The mounting numbers of foreign fighters flocking to Syria to join forces with militants has raised concerns on both sides of the Atlantic that jihadists with Western passports could slip through borders without being detected.

US counter-terrorism officials said a key tool to track militants and disrupt plots was sharing information on airline passengers, known as passenger name records (PNR).

Francis Taylor, undersecretary for intelligence and analysis at the Department of Homeland Security, said Washington was "encouraged" by discussions in the European Parliament to permit the pooling of passenger data throughout the European Union.

There was a "hope that the European Parliament will move forward to pass a European-wide PNR requirement that allows for that data to be collected across Europe and shared across the EU," Taylor told the House Committee on Homeland Security.
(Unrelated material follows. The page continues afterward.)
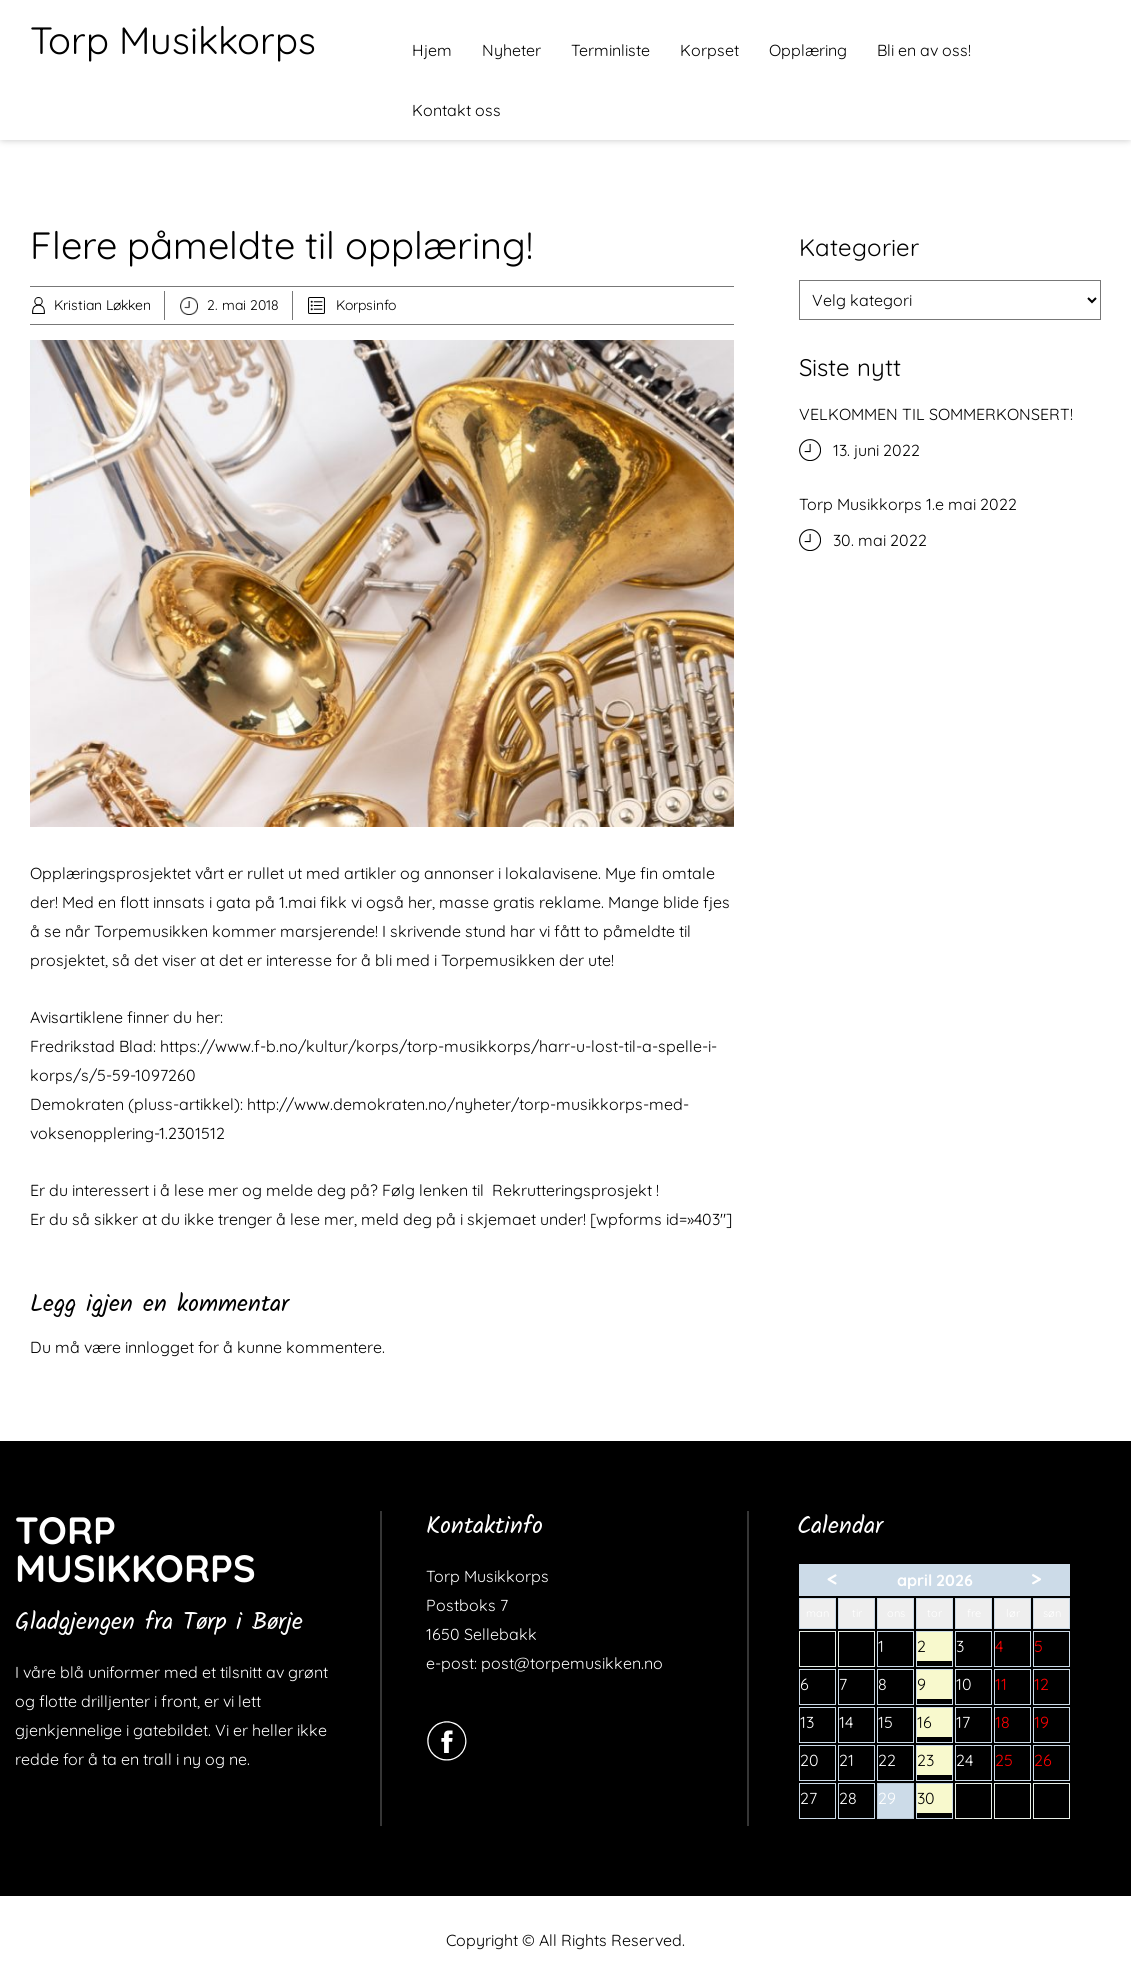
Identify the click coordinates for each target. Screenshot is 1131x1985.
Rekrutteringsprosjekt (572, 1190)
"We think that will be a big step."

He added that "if that doesn't work, then we can work bilaterally with individual countries to share data."

In the wake of extremist attacks in Paris that left 17 dead, European, US and Canadian interior ministers said there was a "crucial and urgent need" to establish an EU-wide database of passenger information for travel inside Europe -- and for flights leaving or entering the 28-nation bloc.

At the House hearing, the head of the National Counter-terrorism Center, Nicholas Rasmussen, said there has been "a fairly dramatic improvement" in sharing intelligence on potential suspects among US and European spy services.

"I would argue that a couple of years ago we were in the position of explaining, 'Gee, this is a terrible threat, we need to work together on it.'

"We're well past that now."

While European intelligence services were often eager to pass along information on known jihadists, the question of sharing large amounts of more general data remained problematic, according to Rasmussen.

He said "there's a kind of bulk data-sharing discussion that is sometimes more difficult for our European partners."

The European Parliament is due to take up a bill this week that would require airlines to provide EU governments air travel data on passengers. The proposal was blocked in 2011 amid concerns over privacy rights.

After the deadly attack on the satirical magazine Charlie Hebdo in January in Paris, French Prime Minister Manuel Valls said the country would begin collecting airline passenger data by September.